El dilema sobre el ingreso al mundo de los productos de manufactura nacional se expresa con claridad en el sector textil. Fenómeno que colisiona con el discurso oficial para la expansión de artículos "Made in Argentina". La cuestión no solo impacta en los fabricantes sino también en el público, ambos extremos de la cadena comercial. Sin lugar a lecturas filosóficas, los precios más altos se constatan en ciudades del país, tema que fue analizado por los economistas Mariano Kestelboim y Sergio Chouza en un paper que se trazó respecto de lo que la sociedad define a diario como: "la carestía de la ropa en nuestras ciudades".

En síntesis numérica, el costo de ocupación medido en diferentes ciudades -siempre en cuanto a venta formal y de marcas registradas- abarca la Ciudad de Buenos Aires (desde el 14% al 17%), contra el registro de Hong Kong que se ilustra con una merma apreciable: del 7% a 9 por ciento.

Ninguna novedad en relación a cifras similares de otras metrópolis de Asia pero ratificación de una competencia "cruenta" para los industriales textiles de estas tierras. En la tormenta imperfecta se suman otros vectores: "el consumo masivo cayó en 2016 alrededor de un 6% y en 2017 disminuyó 1 por ciento. Los sectores que más sufren esta caída son los más sensibles, que debe ajustar casi hasta lo imposible su presupuesto familiar", le dijo Kestelboim a BAE Negocios.

La cuestión no es novedad, ha sido eje de análisis desde la Fundación Pro-Tejer y la Cámara de la Indumentaria en los últimos diez años. Informes que comprenden la extracción de recursos naturales y los procesos industriales, en amplia gama se ilustraron e ilustran allí el desnivel y desventaja de un sector que en el modelo económico actual afronta y trata de sobrevivir en condiciones duras.

Costos de ocupación, es el núcleo rígido que apuntan ambos economistas para diagnosticar sobre las elevadísimas erogaciones asumidas en textiles para acceder y mantenerse en el mercado. "No solo abarcan el alquiler mensual de locales sino también la llave comercial, para abonar al inicio y renovación de cada contrato y comisiones inmobiliarias", entre otros tópicos. De allí que los especialistas en base a estadísticas, bibliografía y datos oficiales consideran que la "revalorización del espacio urbano" no solo afecta a nuestras metrópolis con un país herido en la producción textil por la apertura de las importaciones, sino que además asimilan toda la potencia de los costos que se da en el mercado internacional. Amén de otros factores que encarecen los productos como gastos financieros, transporte y flete e impuestos.
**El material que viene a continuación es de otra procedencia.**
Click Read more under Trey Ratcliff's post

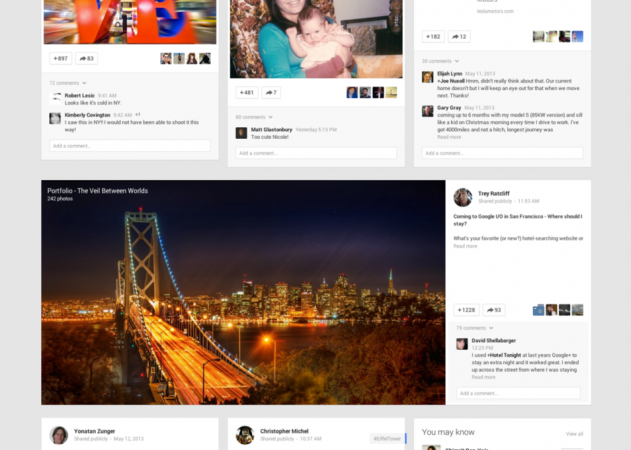coord(465,246)
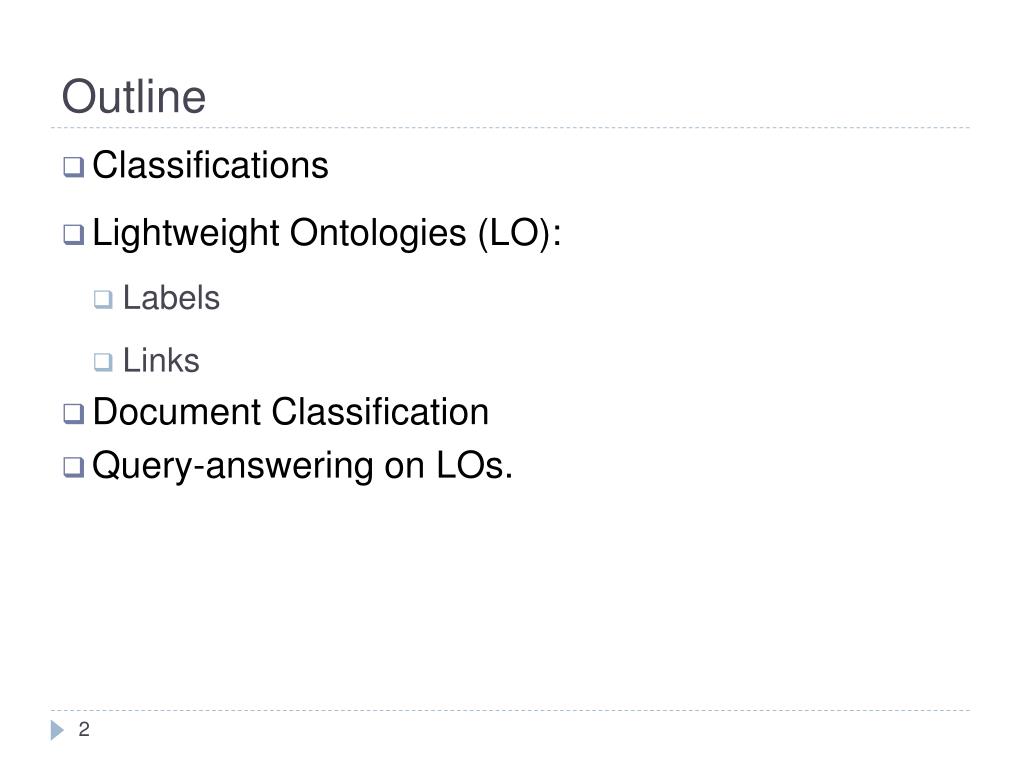Click the word Ontologies in second bullet
The height and width of the screenshot is (767, 1023).
[378, 233]
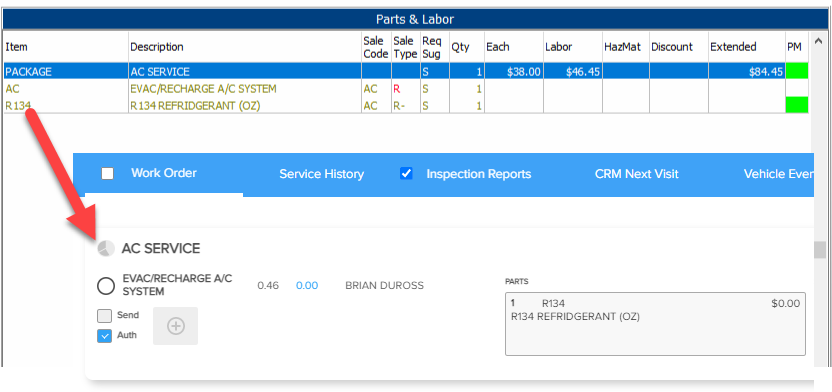Viewport: 832px width, 392px height.
Task: Open the Vehicle Events tab
Action: click(778, 174)
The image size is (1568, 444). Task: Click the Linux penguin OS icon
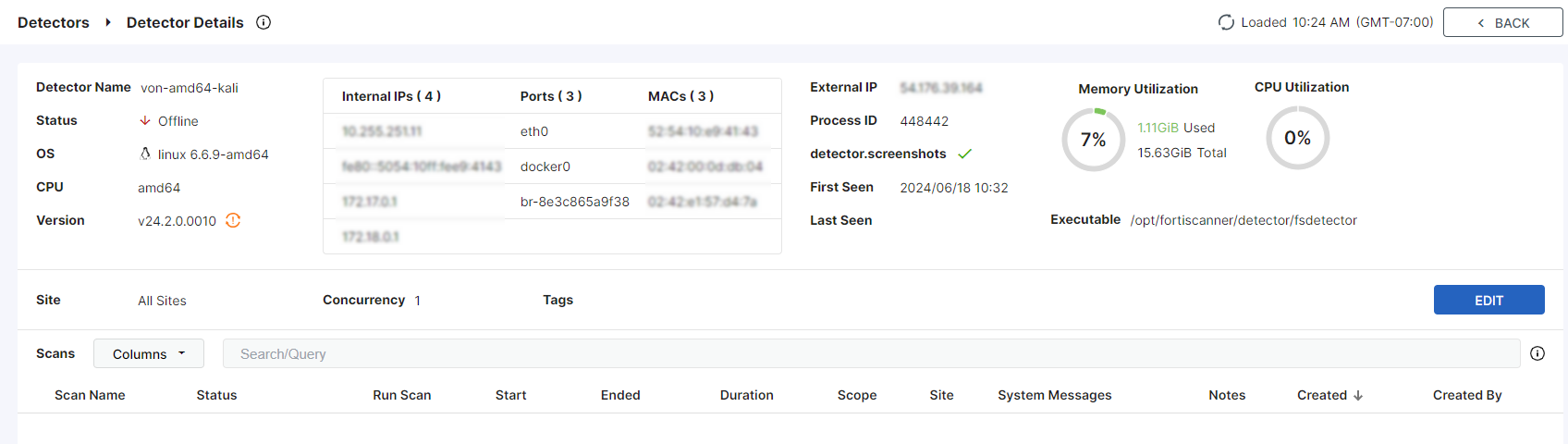[145, 154]
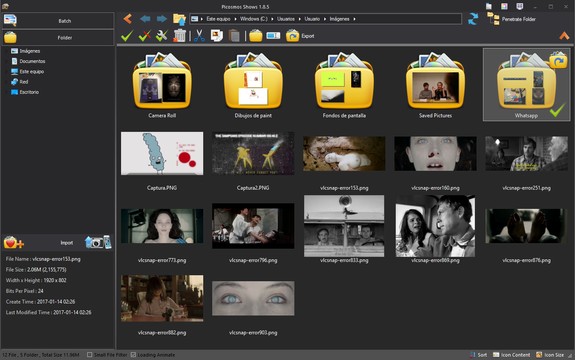Switch to the Batch tab
This screenshot has height=360, width=575.
pyautogui.click(x=58, y=21)
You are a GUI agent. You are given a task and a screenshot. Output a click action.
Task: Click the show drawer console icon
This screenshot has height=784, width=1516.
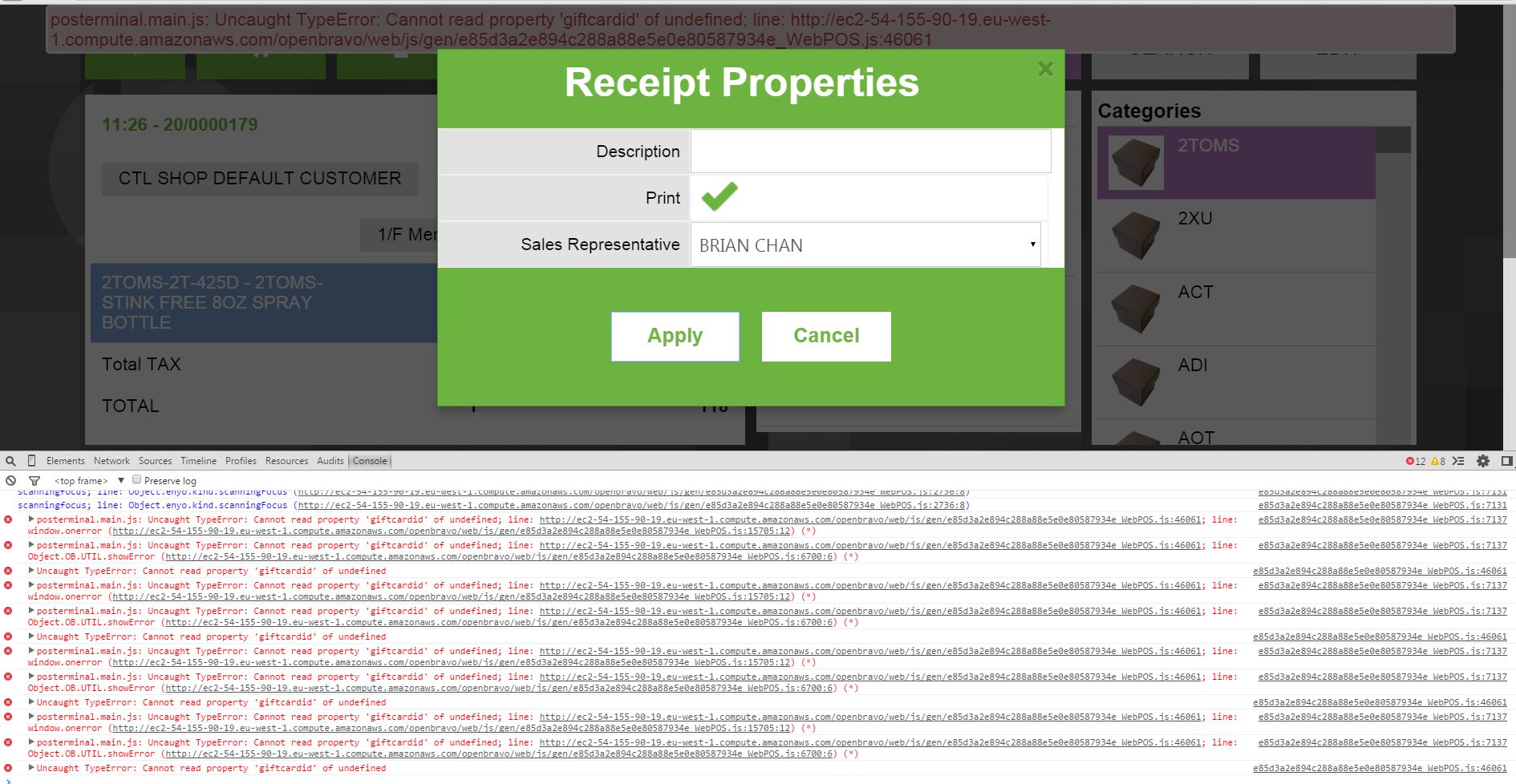[1458, 461]
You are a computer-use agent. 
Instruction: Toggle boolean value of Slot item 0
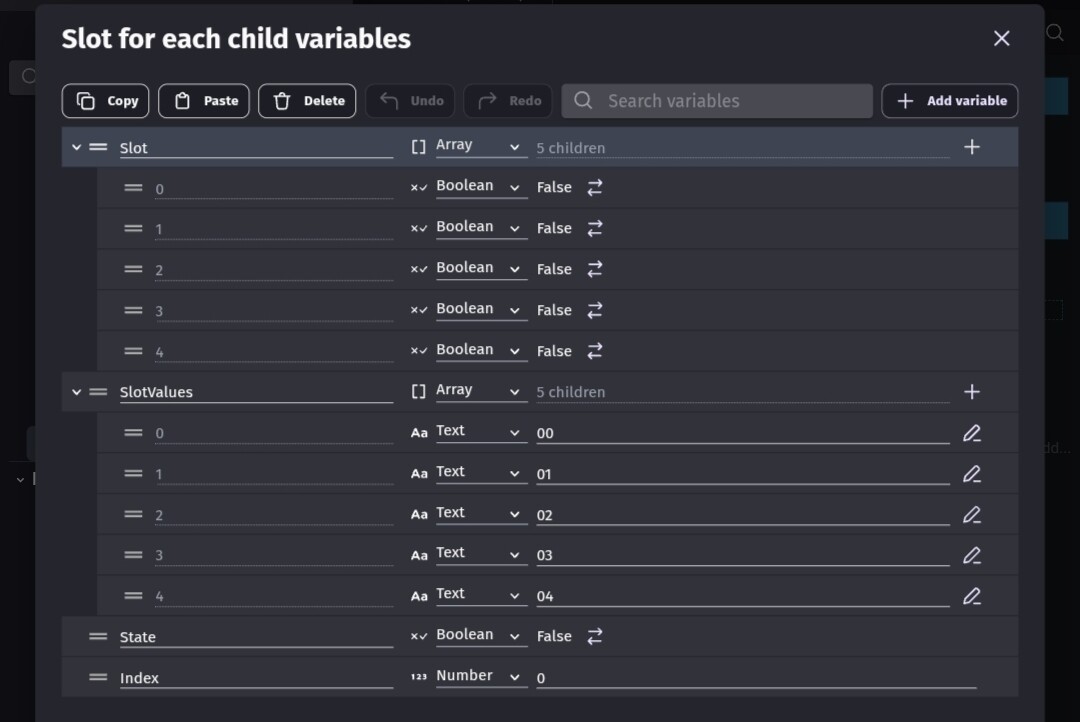[595, 187]
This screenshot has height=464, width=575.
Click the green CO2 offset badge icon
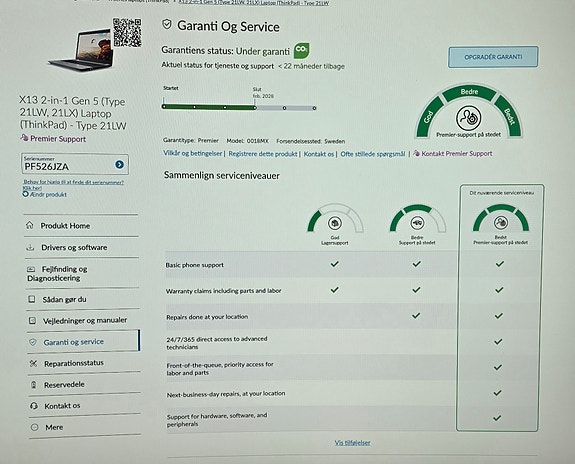click(301, 51)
El informe realza que los costos de ocupación se elevan al verificar que incluso internacionalmente el fenómeno se aprecia en otros países y sus centros urbanos.

Miami, que verifica un costo entre el 3% y el 4% es otro punto de referencia en el estudio que presentaron a este diario los economistas. Cuando una persona adquiere una prenda de vestir en esa ciudad de los EE.UU. sólo y como máximo ese 4% es destinado a los gastos de ocupación. Todo lo contrario sucede en los centros comerciales de la Argentina donde el registro se extiende hasta 17 por ciento.

Ejemplo concreto: si un jean en Miami vale 25 dólares, el comercio que lo vende solo destinará 1 dólar a los costos de ocupación. Para el mercado porteño en cambio la erogación llega al 10 dólares.

Tampoco es un detalle menor que en el país existen beneficios para grandes "tiendas departamentales" como lo resalta el paper, sobre todo, a fin de bonificar la construcción de locales "tal el caso del Tortugas Mall en su contrato con la firma Zara", detallan los economistas.